[KLUG Hardware] Re: Portable MP3 Player

Adam Williams hardware@kalamazoolinux.org
09 Feb 2003 20:34:46 -0500


About a month ago I asked on this list about portable MP3 players that
worked with Linux.  This is certainly a confusing and bizarre category
of devices.  I've optimistically assumed that no one answered because
(a) no one own such a device and/or (b) no one listens to music. :)

Well;  I scrounged around on uselessnet for a while finding lots of "I
have this device and it doesn't work can anyone help me" posts, the vast
majority of which had zero responses.  The responses that did exist fell
either into the idiot-why-didnt-you-check-hardware-support-
before-you-bought-it category, or the oh!-that-device-uses-the-xena-
warrior-princess-10glx-chipset-isnt-that-useful-to-know category.

I found a web site that listed several MP3 players with various support
for Linux,  all out of production my the way....

I found **1**, yes that is **1** post that was less than 90 days old
saying "Hey, this MP3 player works great".  And after about two hours of
searching.  Of course no URL, nothing, just called it "diva player".

So I went back to google and found - http://www.mydivaplayer.com/

The specs look promising, so I ordered a MP3128W.  

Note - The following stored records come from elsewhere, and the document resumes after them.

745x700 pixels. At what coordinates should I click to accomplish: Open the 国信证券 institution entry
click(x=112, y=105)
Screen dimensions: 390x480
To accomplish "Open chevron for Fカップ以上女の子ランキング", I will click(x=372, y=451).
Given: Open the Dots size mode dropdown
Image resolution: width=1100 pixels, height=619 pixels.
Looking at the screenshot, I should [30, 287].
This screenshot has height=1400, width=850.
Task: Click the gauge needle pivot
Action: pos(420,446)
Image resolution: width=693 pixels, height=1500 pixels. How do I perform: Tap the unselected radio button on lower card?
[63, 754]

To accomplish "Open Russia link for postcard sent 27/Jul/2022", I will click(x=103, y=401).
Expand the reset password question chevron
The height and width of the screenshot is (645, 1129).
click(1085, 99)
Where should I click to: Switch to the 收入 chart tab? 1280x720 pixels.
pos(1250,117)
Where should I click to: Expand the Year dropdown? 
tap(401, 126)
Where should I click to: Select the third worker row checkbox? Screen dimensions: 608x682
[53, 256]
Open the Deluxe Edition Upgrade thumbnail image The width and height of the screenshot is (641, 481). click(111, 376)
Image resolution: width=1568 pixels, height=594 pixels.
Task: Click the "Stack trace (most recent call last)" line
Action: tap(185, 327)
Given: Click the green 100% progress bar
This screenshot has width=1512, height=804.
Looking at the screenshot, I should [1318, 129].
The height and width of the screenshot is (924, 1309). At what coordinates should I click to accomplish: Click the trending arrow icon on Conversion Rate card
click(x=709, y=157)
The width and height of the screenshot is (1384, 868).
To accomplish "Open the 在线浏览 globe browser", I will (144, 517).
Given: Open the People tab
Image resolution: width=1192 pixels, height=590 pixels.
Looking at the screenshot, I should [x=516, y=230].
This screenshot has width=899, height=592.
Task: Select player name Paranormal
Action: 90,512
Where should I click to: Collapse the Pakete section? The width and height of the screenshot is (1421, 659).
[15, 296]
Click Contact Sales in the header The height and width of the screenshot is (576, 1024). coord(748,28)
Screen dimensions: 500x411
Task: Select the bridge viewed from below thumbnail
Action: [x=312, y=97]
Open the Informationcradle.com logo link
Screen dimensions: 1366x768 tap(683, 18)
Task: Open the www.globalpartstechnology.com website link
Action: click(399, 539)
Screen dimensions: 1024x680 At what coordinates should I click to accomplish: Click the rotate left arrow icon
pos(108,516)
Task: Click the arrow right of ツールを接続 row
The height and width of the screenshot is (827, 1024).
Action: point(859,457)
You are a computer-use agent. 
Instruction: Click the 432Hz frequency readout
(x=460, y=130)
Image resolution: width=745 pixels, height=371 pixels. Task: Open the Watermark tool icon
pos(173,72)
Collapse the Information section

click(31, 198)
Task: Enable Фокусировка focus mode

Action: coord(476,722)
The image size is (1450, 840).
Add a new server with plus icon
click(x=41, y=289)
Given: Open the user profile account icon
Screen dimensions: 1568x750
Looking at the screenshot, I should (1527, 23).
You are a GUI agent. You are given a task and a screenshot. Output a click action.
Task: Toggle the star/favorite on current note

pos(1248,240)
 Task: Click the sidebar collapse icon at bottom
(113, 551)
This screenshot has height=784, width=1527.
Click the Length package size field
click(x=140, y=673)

First off, I paid for for two day shipping so it would make my wifes
birthday,  and it took them three days to ship it.  Wow!  Go technology
and automation.

So it finally shows up.  I toss the stupid CD with a bunch of gunky
Win32 software on it, and plug the USB cable it.  Beep!  Another SCSI
drive appears on the system.  A little twiddling in /etc/fstab and I can
right-click mount and unmount it,  and copy MP3 files (or any file) to
the device via Nautilus.

The sound quality is really good, the top volume is deafening, there is
multiple equalizer settings, etc...  all running off a single AA
battery.

While the device has 128Mb of RAM, it also has flash card slot for
adding more RAM, and can be used as a flash card reader.

On top of that is also has a record mode where it has a voice activated
mic that records into WAV files.

The buttons on the front are pretty intuitive and can be locked so you
can't accidentally bump them.

All in all a nice little device.  I recommend this to anyone looking for
a MP3 player that is happy sitting next to a Linux box.